Hall developed methods to keep food fresh while maintaining flavor. Many of the chemicals still used to preserve food today resulted from his pioneering research. Before his groundbreaking discoveries, food preservation was challenging, and the methods used often significantly altered the taste and flavor of foods. The most common food preservatives consisted of a mixture of sodium nitrate and sodium nitrite. This combination often made foods bitter and unpalatable. One of Hall’s most successful inventions addressed this problem. In 1932, he developed a variety of complex chemical salts that could be used as a preservative without negatively impacting the taste of food. This discovery prompted his employer at the time, Griffith Laboratories, to open a factory dedicated to producing his chemical salt compounds. He also invented processes to sterilize spices, other food materials, and pharmaceuticals still being used today. He also developed an innovative method to preserve meats known as “flash-drying”

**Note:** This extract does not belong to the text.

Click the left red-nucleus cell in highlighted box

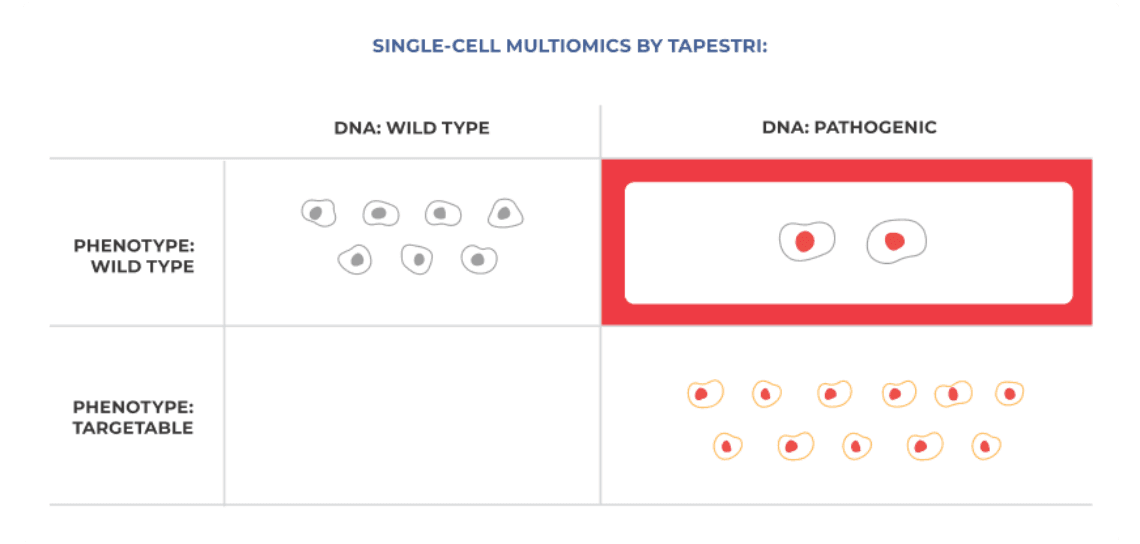coord(807,241)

His work pioneered the use of antioxidants. Through research and laboratory experiments, he determined that foods that contained fats and oils tended to spoil when their ingredients reacted with oxygen in the air. He pioneered the use of antioxidant chemicals such as lecithin, propyl gallate, and ascorbyl palmitate; creating a process to simplify how the substances were mixed with food to aid in preservation. At this time, it was believed that spices worked to preserve food. Hall demonstrated that certain spices like cloves, ginger, and pork powder contributed to food spoilage because they contained mold, yeast, and bacteria.   Hall discovered that ethylene oxide gas (an insecticide) could also destroy food-borne microbes during his research. He utilized a vacuum sterilization process to treat the food with the gas. This process would also later be applied to pharmaceuticals, hospital equipment, and cosmetics. His discoveries revolutionized the meatpacking industry. Lloyd Hall is recognized as one of the premier food scientists of the 20th century.

He retired in 1959 and relocated to Pasadena, California. He died on January 2, 1971.